NASA Flying private: a SpaceX cargo ship, April 2014

The Democratization of Space

New Actors Need New Rules

Starting with the Soviets’ launch of Sputnik in 1957, early space missions were funded exclusively by national governments, and for good reason: going to space was astronomically expensive. Setting up a successful space program meant making major investments in expertise and infrastructure, along with tolerating a great deal of risk—which only the superpowers could do. NASA’s Apollo program, for instance, employed 400,000 people, cost more than $110 billion in today’s dollars, and resulted in the death of three skilled astronauts. Not surprisingly, then, the legal framework that developed as the space race intensified was government-centric. In 1967, the United States, the Soviet Union, and many other countries signed the Outer Space Treaty, which set up a framework for managing activities in space—usually defined as beginning 62 miles above sea level. The treaty established national governments as the parties responsible for governing space, a principle that remains in place today.

## THE PROBLEM
Please rewrite the paragraph of the space text that begins "Starting with the Soviets’ launch of Sputnik" as a short list, keeping its main facts. The lines after the space text come from a different source.

## DATA LINES
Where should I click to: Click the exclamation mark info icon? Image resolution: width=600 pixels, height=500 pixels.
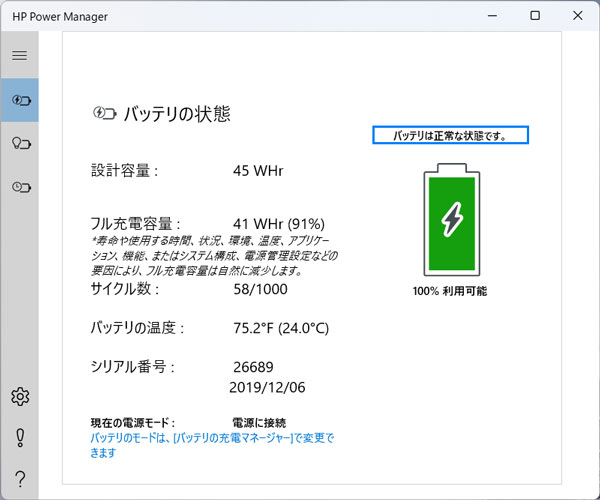coord(19,437)
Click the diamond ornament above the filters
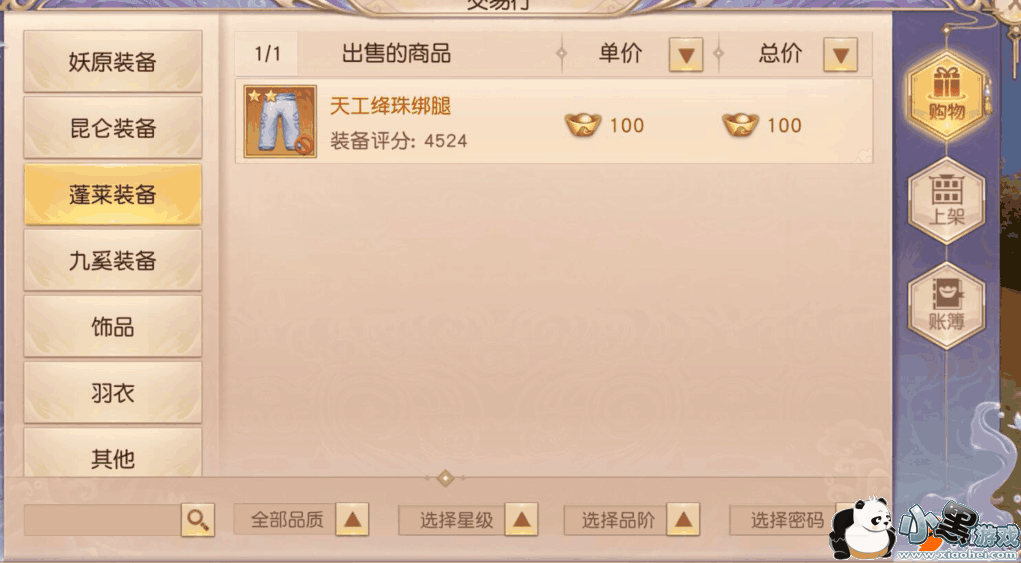Image resolution: width=1021 pixels, height=563 pixels. (x=445, y=478)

## RESULT FOR THIS EXERCISE
- From Sputnik's launch in 1957, early space missions were funded only by national governments because going to space was extremely expensive.
- A successful space program required major investment in expertise and infrastructure and a high tolerance for risk, which only the superpowers could manage.
- NASA's Apollo program employed 400,000 people, cost more than $110 billion in today's dollars, and led to the deaths of three astronauts.
- The legal framework that grew up during the space race was therefore government-centric.
- In 1967, the United States, the Soviet Union, and many other countries signed the Outer Space Treaty to manage activities in space, usually defined as starting 62 miles above sea level.
- The treaty made national governments responsible for governing space, a principle still in place today.